**Exercise set:**
a - Answer these questions using the passage on tennis grunting and irritating sounds:
(i) Which male player is said to have a pretty consistent grunt?
(ii) How many participants were placed in the MRI machine?
(iii) What sound is ranked third among the most irritating?
b - In one to three sentences, state what the passage on tennis grunting gives as the reason someone who doesn't usually watch tennis could be turned off by it.
c - Carry on the passage about tennis grunting and irritating sounds from the point where it ends.

I suppose if someone doesn't usually watch tennis then the initial aversion to grunting could turn them off.

It's not just the women either. Nadal has a pretty consistent grunt too.
But there might be fundamental phychoacoustic reasons that we find higher pitched grunts more annoying.

https://www.smithsonianmag.com/science-nature/what-is-the-most-annoying-sound-in-the-world-75317235/

As part of their research, published last week in the Journal of Neuroscience, they put 16 participants in an MRI machine, played them a range of 74 different sounds and asked them to rate which were most annoying. Their top ten most irritating sounds, with links to audio files for the worst five (although we can’t imagine why you’d want to listen):

1. A knife on a bottle
2. A fork on a glass
3. Chalk on a blackboard
4. A ruler on a bottle
5. Nails on a blackboard
6. A female scream
7. An anglegrinder (a power tool)

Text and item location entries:

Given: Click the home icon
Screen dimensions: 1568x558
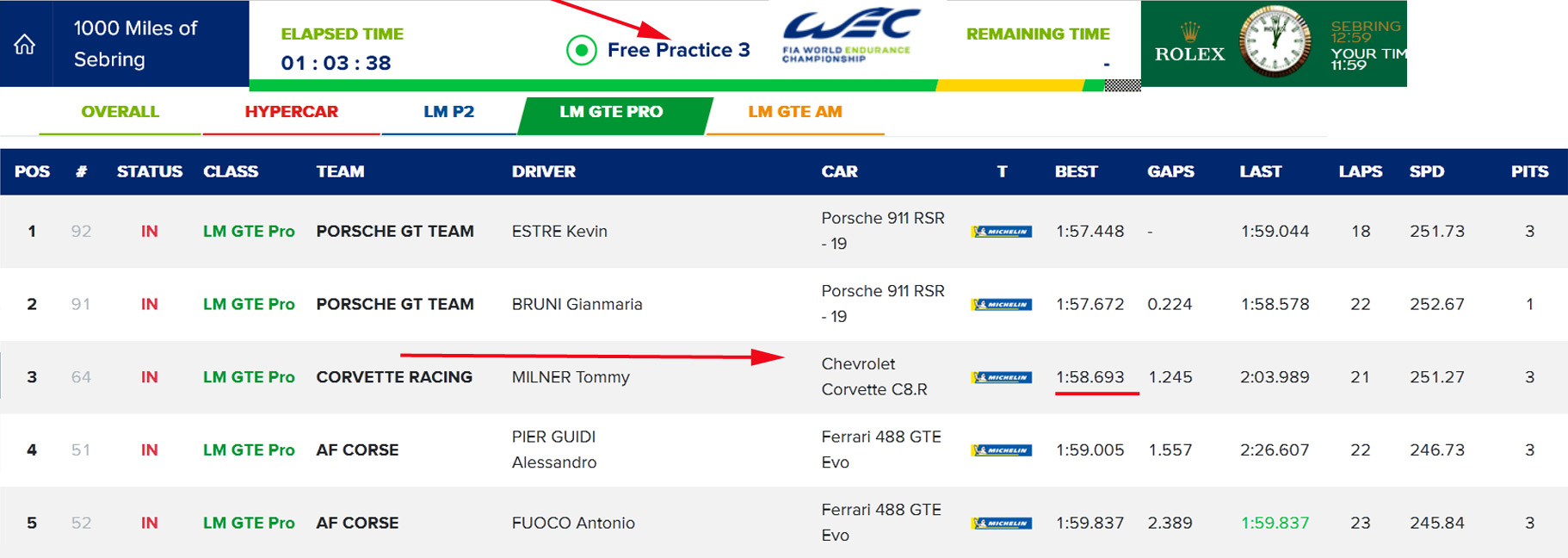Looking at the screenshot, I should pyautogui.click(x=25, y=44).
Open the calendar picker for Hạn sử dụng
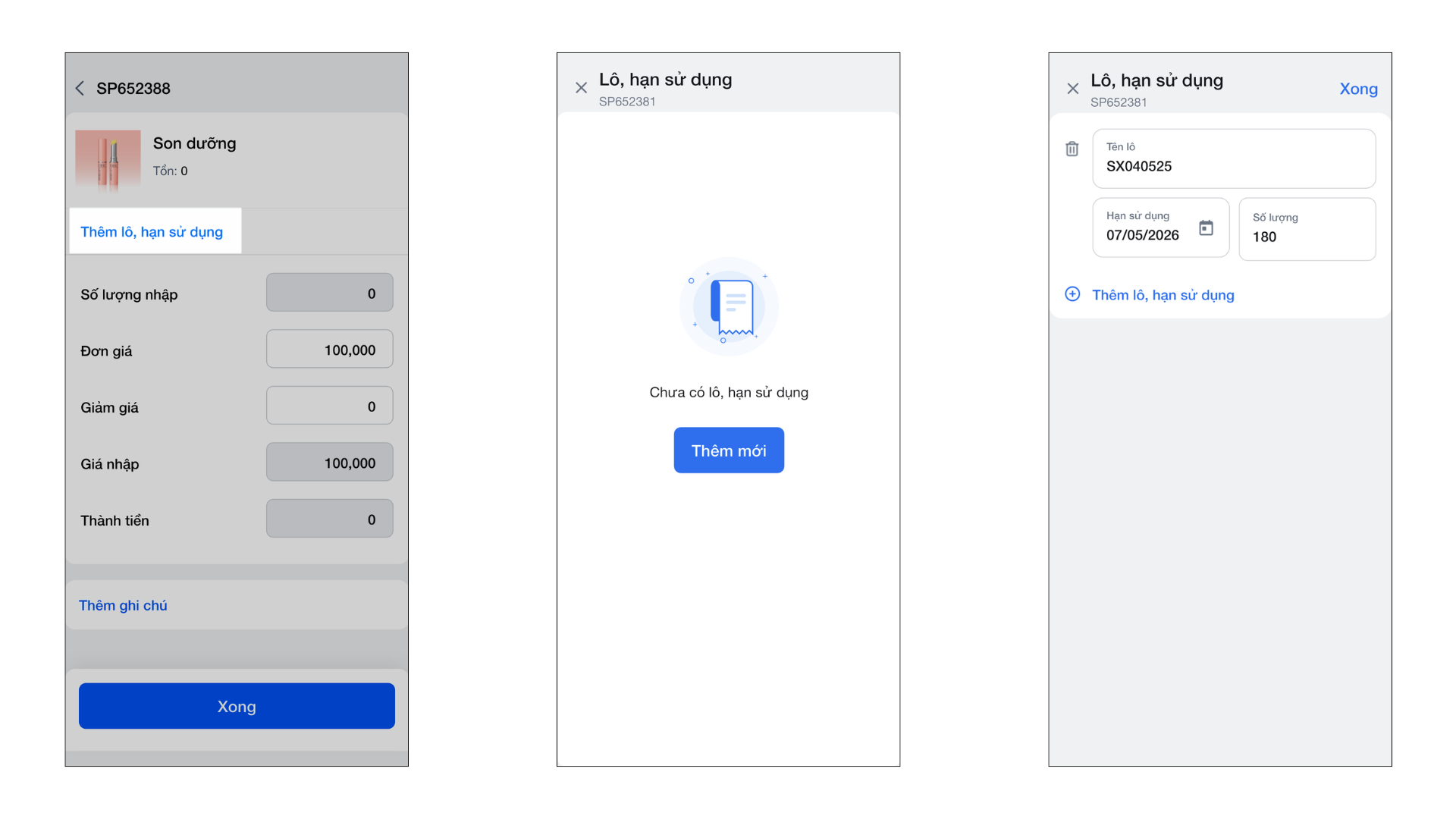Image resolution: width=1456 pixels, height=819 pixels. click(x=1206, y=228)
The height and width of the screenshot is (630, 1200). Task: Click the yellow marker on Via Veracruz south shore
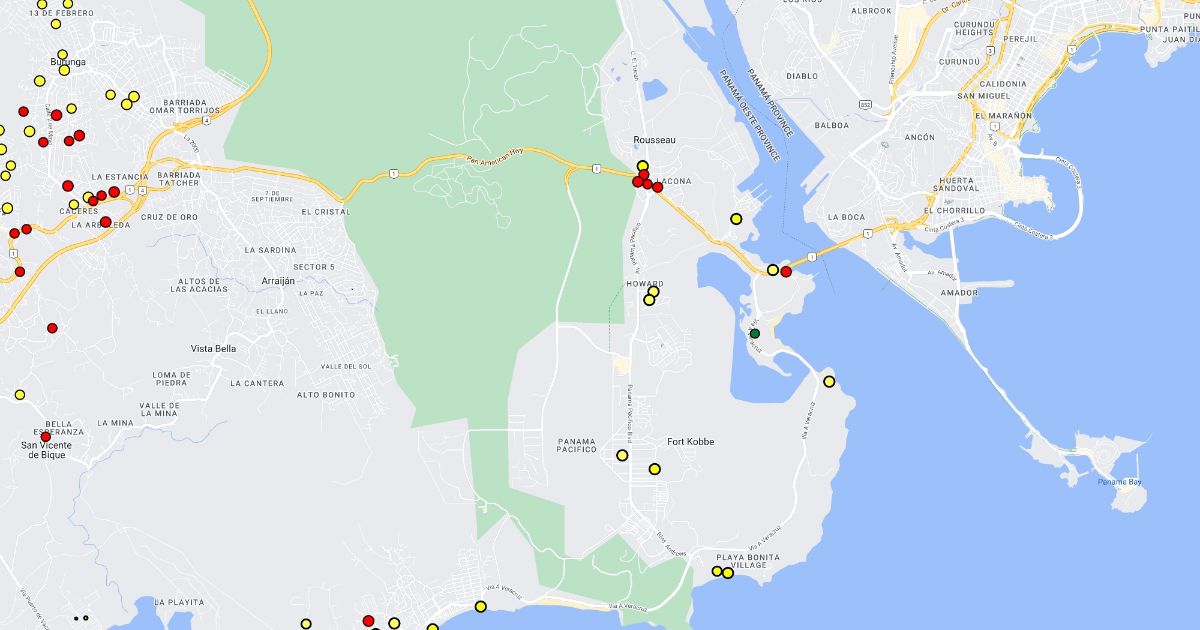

**The results:**
a -
(i) Nadal
(ii) 16
(iii) Chalk on a blackboard

b - Such a viewer could be turned off by an initial aversion to grunting.

c -
8. Squealing brakes on a bicycle
9. A baby crying
10. An electric drill

They also played the participants a number of more pleasant noises. Here were the four they rated as the least irritating:

1. Applause
2. A baby laughing
3. Thunder
4. Water flowing

Even more interesting than the rankings were the parts of the brain that lit up with activity when the research participants heard the irritating noises. The MRI scans revealed that along with the auditory cortex (which processes sounds), activity in the amygdala—the region of the brain responsible for producing emotions—increased in direct proportion to the perceived unpleasantness of the sound. The researchers found that the amygdala interacted with signals coming from the auditory cortex, increasing the amount of unpleasantness conveyed by sounds at the top of the list, which all happen to occur in the frequency range between 2,000 and 5,000 Hz.
So it could be that the higher pitched grunts of, say, Azarenka or Sharapova (higher than their speaking voices I think) just lands in a sweet spot that irritates us while lower pitched ones like Nadal's don't.
On the other hand, grunting probably helps the players to hit harder and it's not just something they do to irritate viewers and opponents.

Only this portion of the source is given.